Much of nursing is working by hand. The role of touch in healing, not just physical touch, allows one to touch and be touched emotionally, at the heart level. It is often in silence, in the vulnerable space of not knowing the answer, that the door can be opened to healing and transformation in the clinical encounter.

Connecting with Patients

By being aware of one’s own woundedness (including the wound of our mortality) we can be more effective healers in our work as healthcare professionals. Adopting the stance of the wounded healer means that the clinical relationship is 2-way: we both heal and are healed by our patients. Allowing oneself to be wounded and vulnerable can actually be healing to patients.

Doctor and best-selling author Rachel Naomi Remen struggled with Crohn’s disease and its impact on her life. In her book, “My Grandfather’s Blessings,” she wrote: “Over forty-seven years of illness I have been helped and fixed by a great number of people. I am grateful to them all. But all that helping and fixing left me wounded in some important and fundamental ways. Only service heals…. The best definition of service I have come across is a single word, BELONGING. Service is the final healing of isolation and loneliness.
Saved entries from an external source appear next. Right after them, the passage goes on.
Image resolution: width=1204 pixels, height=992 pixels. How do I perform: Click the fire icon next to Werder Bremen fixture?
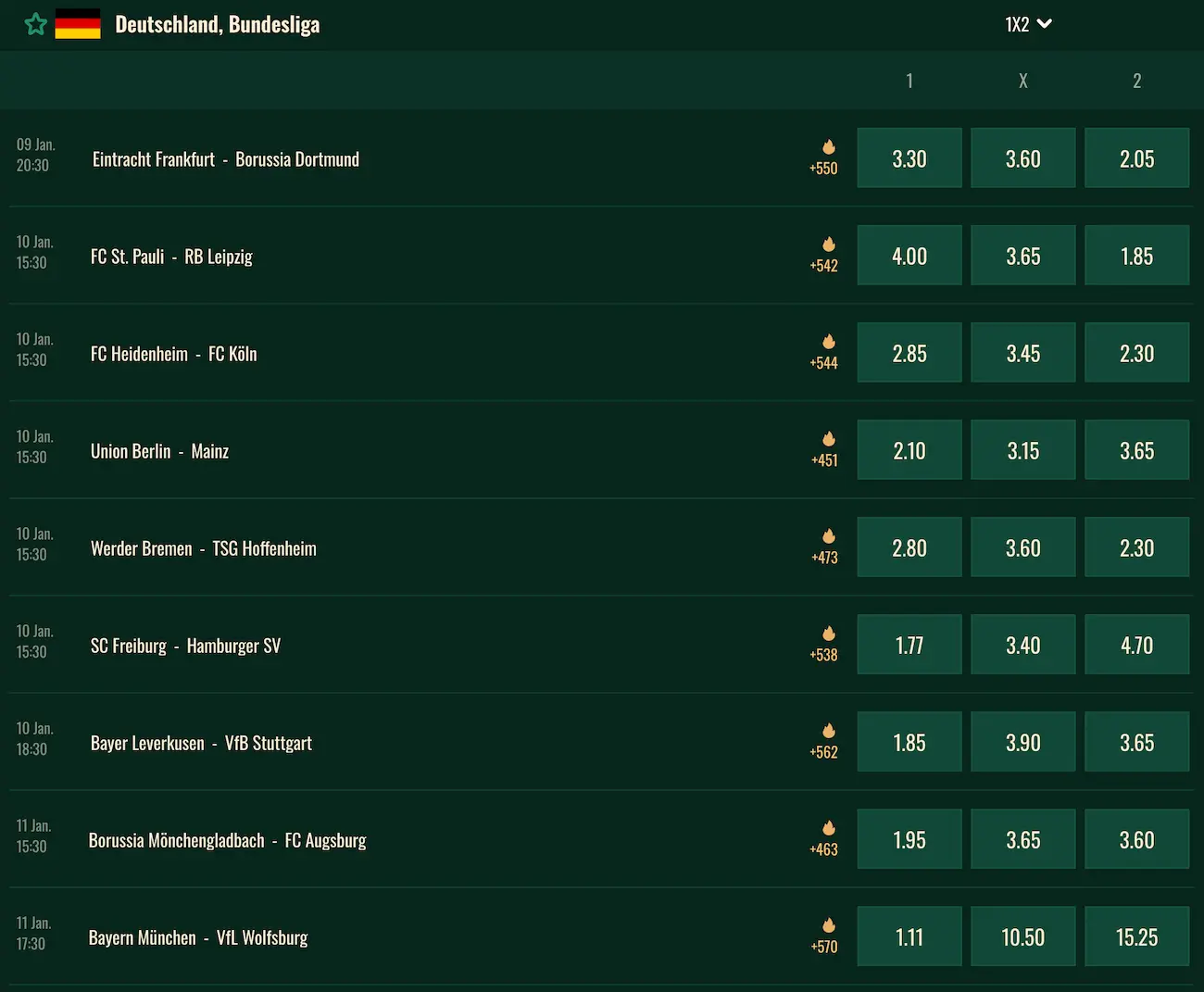click(x=827, y=537)
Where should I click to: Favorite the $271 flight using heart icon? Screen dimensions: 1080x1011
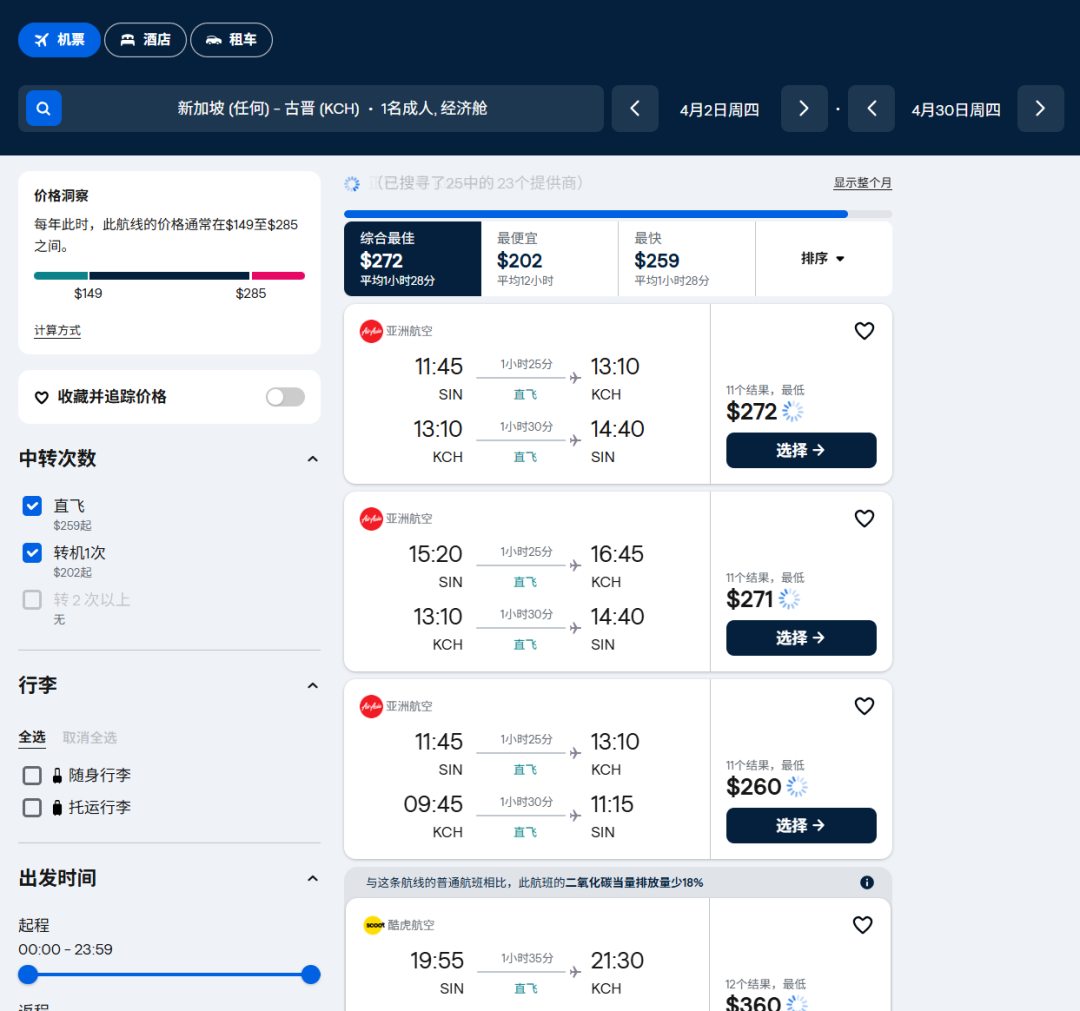[x=864, y=518]
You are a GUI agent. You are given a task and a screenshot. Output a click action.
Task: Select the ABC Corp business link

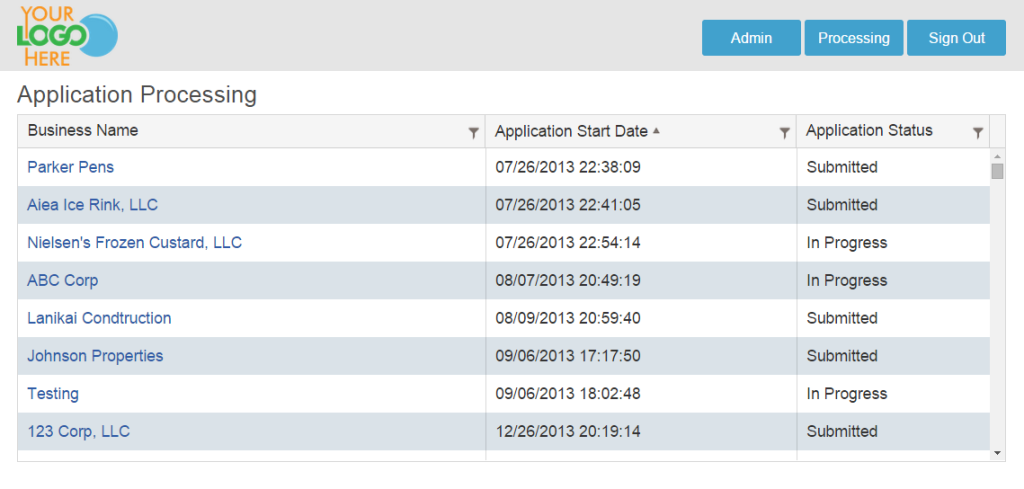click(63, 281)
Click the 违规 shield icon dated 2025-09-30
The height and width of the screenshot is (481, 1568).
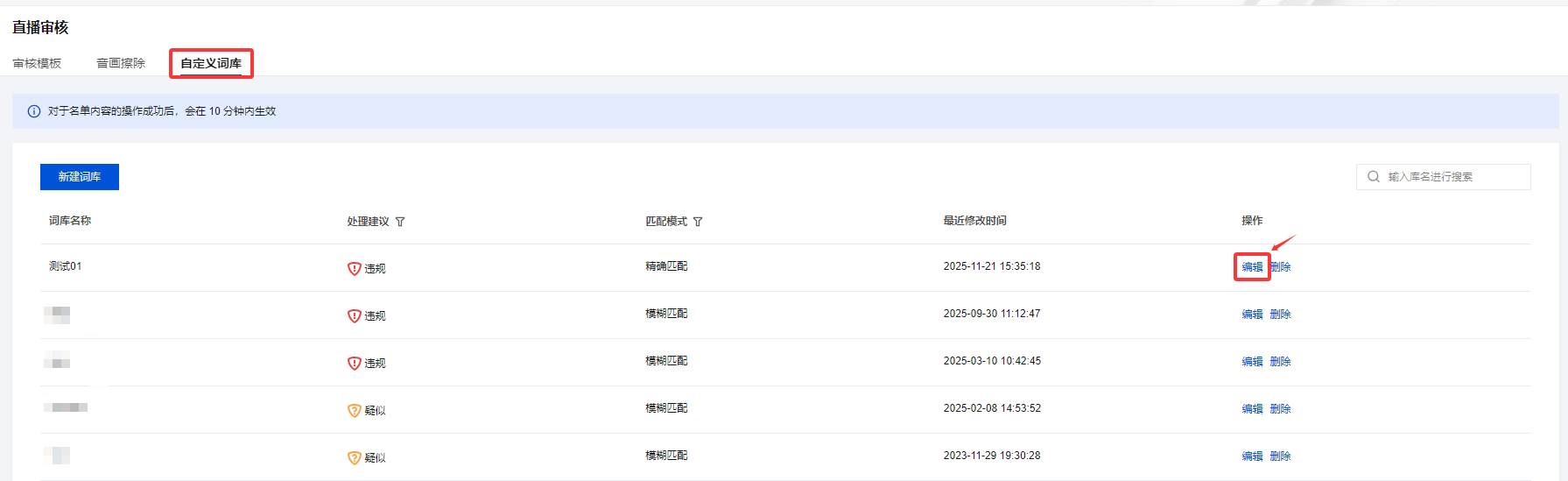click(355, 316)
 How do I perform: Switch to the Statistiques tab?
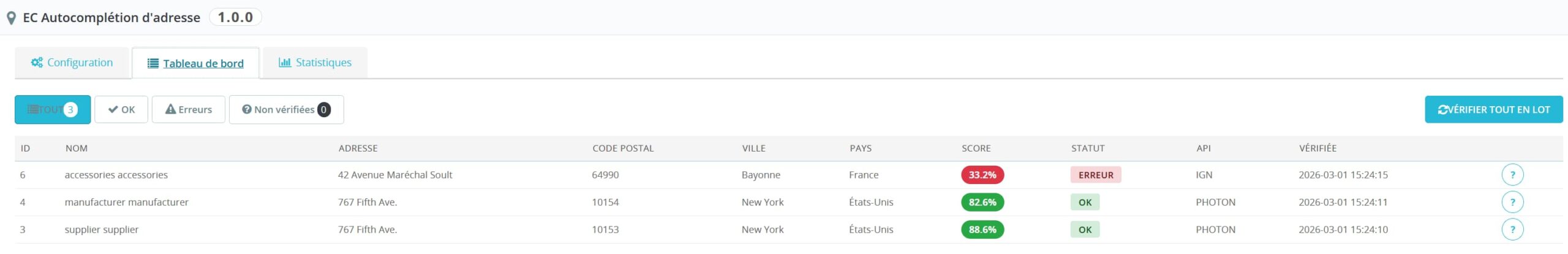315,63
It is the lived experience of belonging.”1

In the book, “The Wounded Healer,” author and theologian Henri Nouwen wrote: “Making one’s own wounds a source of healing, therefore does not call for a sharing of superficial personal pains, but for a constant willingness to see one’s own pain and suffering as rising from the depth of the human condition that we all share.”2

Further on, he writes,“it is healing because it takes away the false illusion that wholeness can be given by one to another. It is healing because it does not take away the loneliness and the pain of others, but invites them to recognize their loneliness on a level where it can be shared.” 2

The Danger of Overidentification with Patients

The opposite of inflation is overidentification with the patient’s own wounds, which can lead to feeling overwhelmed and burned out. Here is where the clinician can become harmed, and it is part of the rationale for maintaining strong professional boundaries. That is why it is important to maintain self-care, which could include journaling, dream work, mindfulness, psychotherapy, prayer and exercise as a way of becoming more conscious of wounds or at least more aware of their inner process and own inner-healer.

Vincent Corso, M.Div, LCSW identifies ways to train wounded healers in healthcare: “Their success is built on outcomes from good supervision, professional education, and psychotherapy. A nurse's commitment to the practice of self-care can be an advantageous means of maintaining personal and professional boundaries. Such practices allow nurses to truly be present with their patients without being completely overwhelmed by the painful complexities before them.”3

References

  • Remen RN. My Grandfather’s Blessing: Stories of Strength, Refuge, and Belonging. New York, NY: Riverhead Books; 2000: 199-200.
  • Nouwen H. The Wounded Healer: Ministry in Contemporary Society. New York, NY: Image Book; 1979: 94-95, 98.
  • Corso VM. Oncology Nurse as Wounded Healer: Developing a Compassion Identity. Clin J Oncol Nurs. 2012;16(5):448-50. doi: 10.1188/12.CJON.448-450.